A python package Gaiaflow has also been developed for integrating essential MLOps tools:
- Apache Airflow: For orchestrating ML pipelines and workflows
- MLflow: For experiment tracking and model registry
- JupyterLab: For interactive development and experimentation
- MinIO: For local object storage for ML artifacts
- Minikube: For local lightweight Kubernetes cluster
You will get the following project when you use this template to get started with your ML project.
├── .github/ # GitHub Actions workflows (you are provided with a starter CI)
├── dags/ # Airflow DAG definitions
│ (you can either define dags using a config-file (dag-factory)
│ or use Python scripts.)
├── notebooks/ # JupyterLab notebooks
├── your_package/ (If you chose pixi as env manager, this will be suffixed by `src/`
│ │ (For new projects, it would be good to follow this standardized folder structure.
│ │ You are of course allowed to add anything you like to it.)
│ ├── dataloader/ # Your Data loading scripts
│ ├── train/ # Your Model training scripts
│ ├── preprocess/ # Your Feature engineering/preprocessing scripts
│ ├── postprocess/ # Your Postprocessing model output scripts
│ ├── model/ # Your Model defintion
│ ├── model_pipeline/ # Your Model Pipeline to be used for inference
│ └── utils/ # Utility functions
├── tests/ # Unit and integration tests
├── data/ # If you have data locally, move it here and use it so that airflow has access to it.
├── README.md # Its a readme. Feel to change it!
├── CHANGES.md # You put your changelog for every version here.
├── pyproject.toml # Config file containing your package's build information and its metadata
├── .env # Your environment variables that docker compose and python scripts can use (already added to .gitignore)
├── .gitignore # Files to ignore when pushing to git.
└── environment.yml # Libraries required for local mlops and your project (if pixi is used, this will not be present)
Please make sure that you install the following from the links provided as they have been tried and tested.
If you face any issues, please let us know.
- Mamba – Please make sure you install Python 3.12, as this repository has been tested with that version.

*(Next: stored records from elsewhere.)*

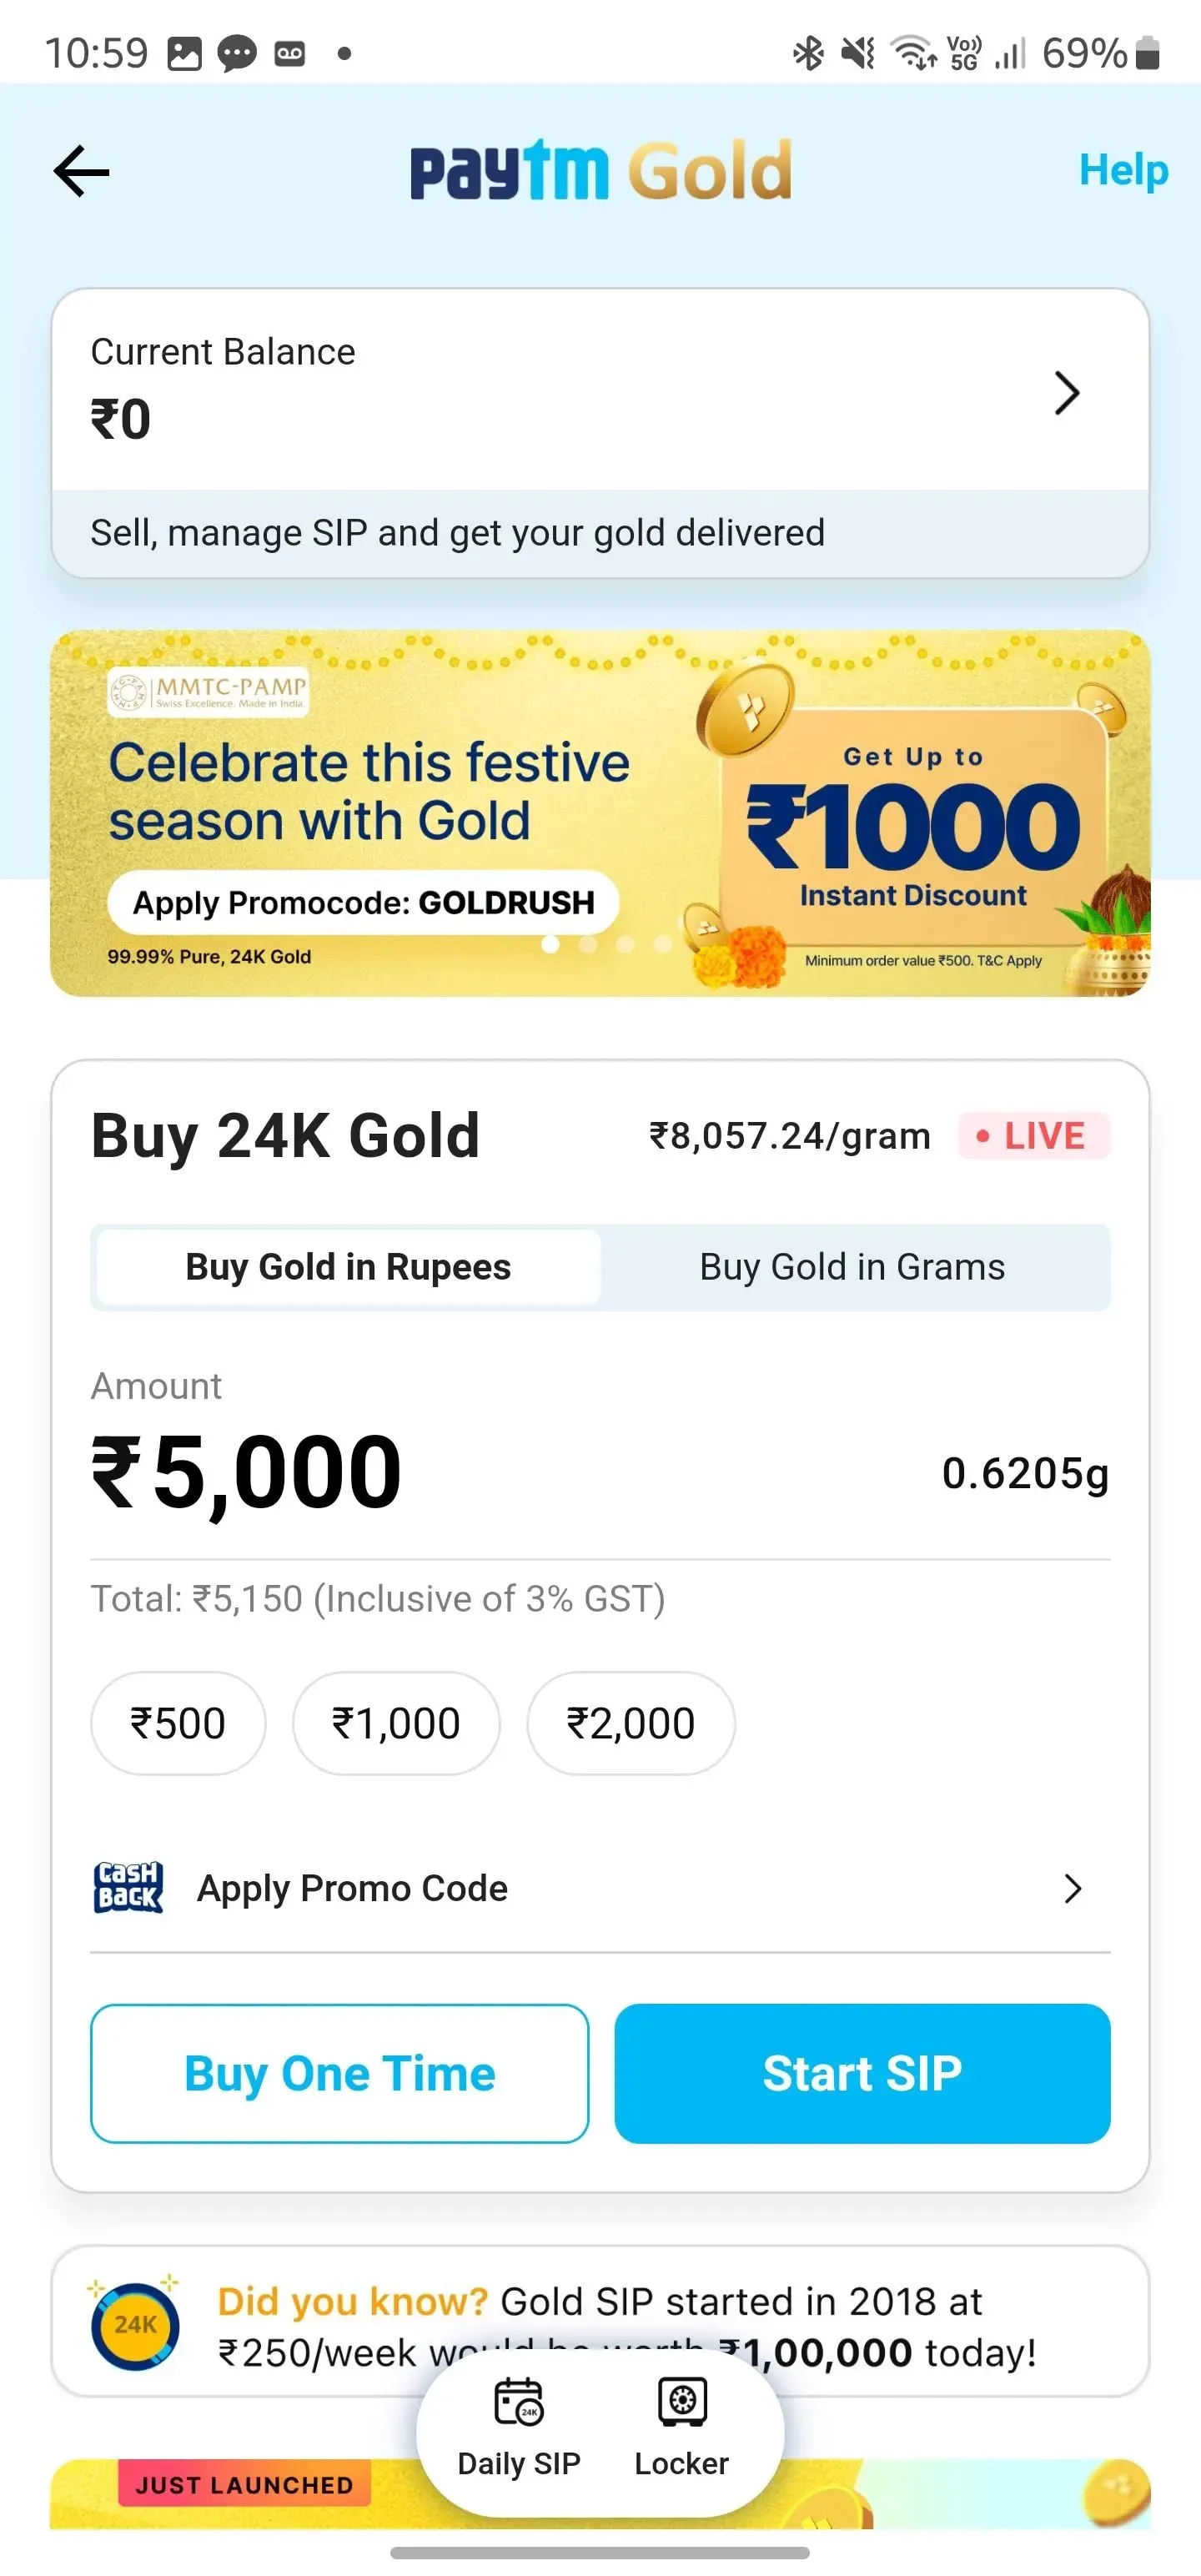Tap the LIVE price indicator badge
1201x2576 pixels.
(1033, 1136)
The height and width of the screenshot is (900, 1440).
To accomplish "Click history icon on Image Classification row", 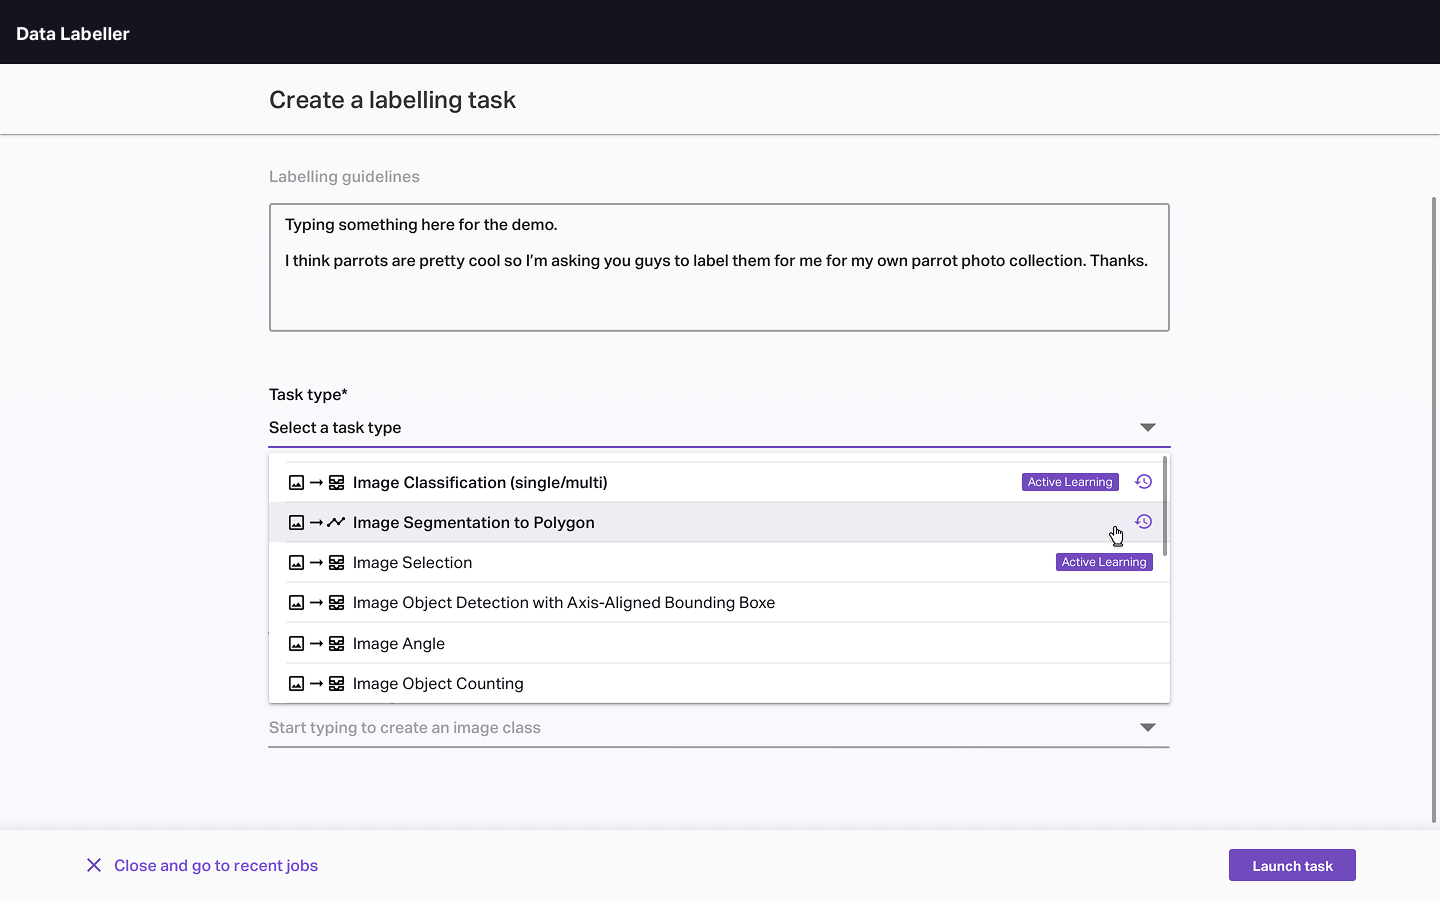I will click(x=1143, y=482).
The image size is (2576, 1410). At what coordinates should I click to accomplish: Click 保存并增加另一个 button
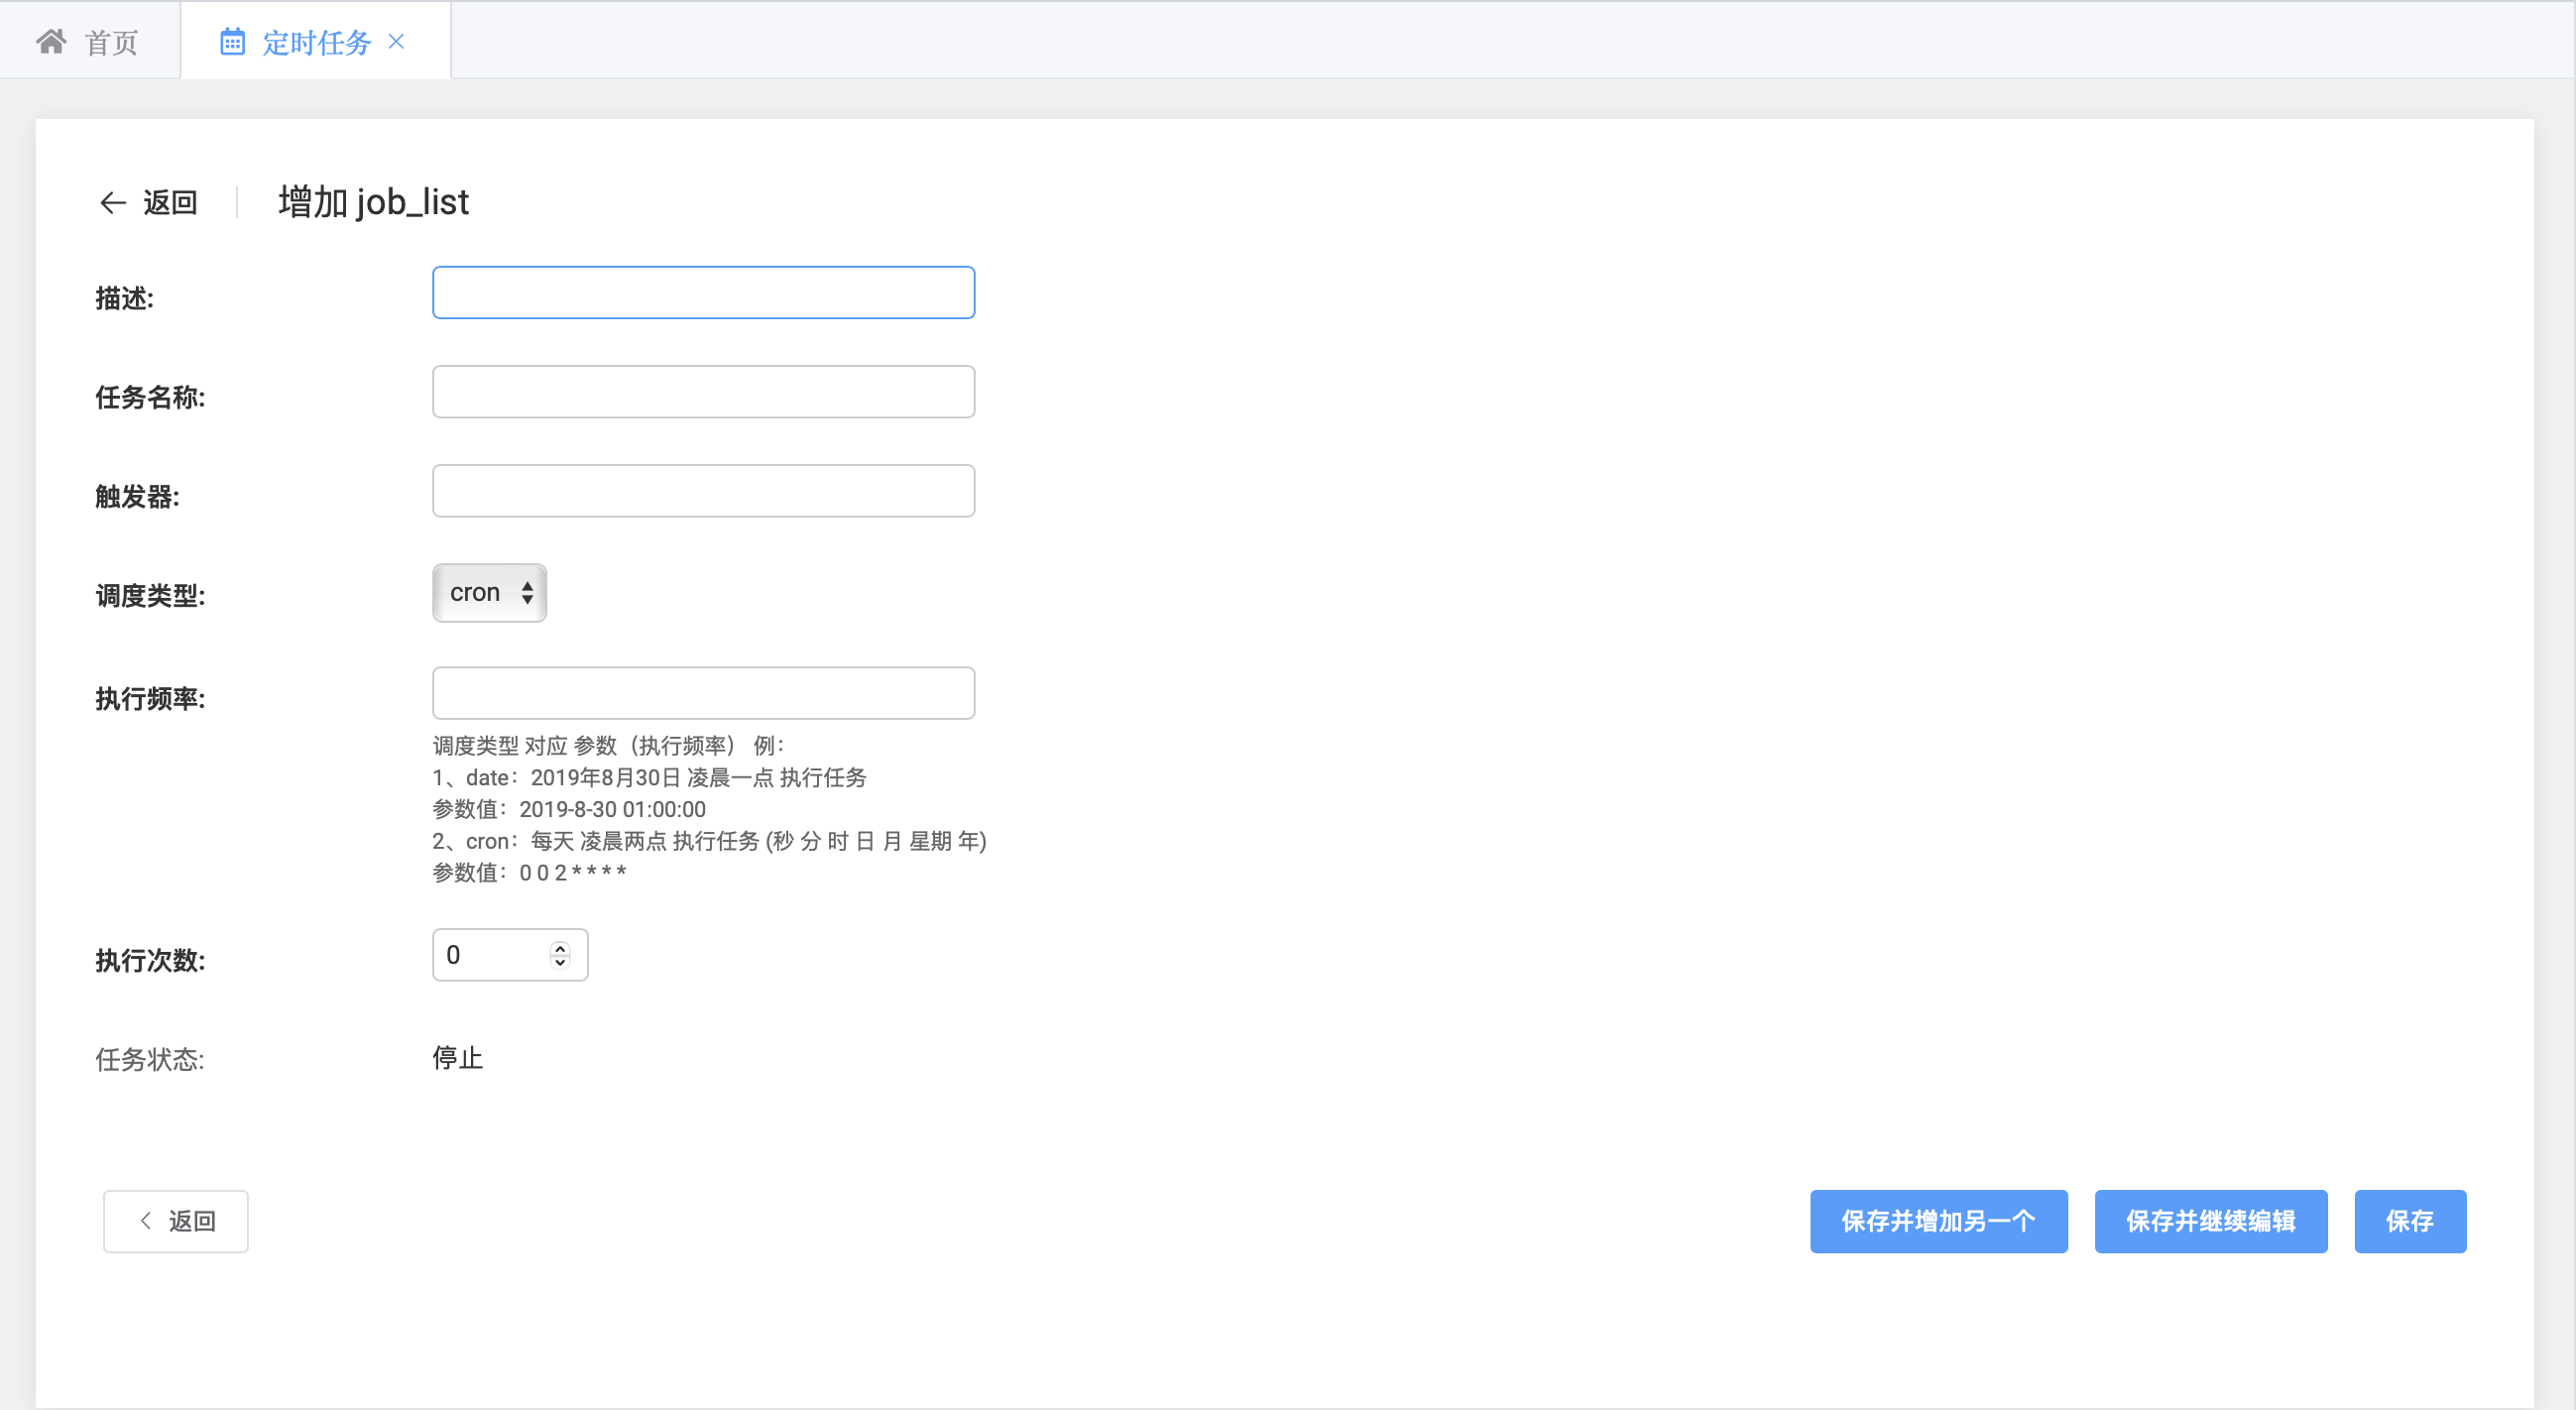(x=1938, y=1221)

or - Pixi (We recommend using this)
Inside your terminal (Linux or WSL2), check:
mamba # should print Mamba help page
or
pixi # should print pixi help page
Once the pre-requisites are done, you can go ahead with the project creation:
- Create a separate environment for cookiecutter
mamba create -n cc cookiecutter ruamel.yaml
mamba activate cc- Generate the project from template:
cookiecutter https://github.com/bcdev/gaiaflow-cookiecutterWhen prompted for input, enter the details requested. If you dont provide any input for a given choice, the first choice from the list is taken as the default.
- (Optional) - If you wish to use Gaiaflow dockerized MLOps services (Airflow, MLFlow, Minio) please follow the steps here. Once gaiaflow is installed, please read the user guide.
NOTE: The python package currently only works with the conda version of this template, pixi version will be released soon.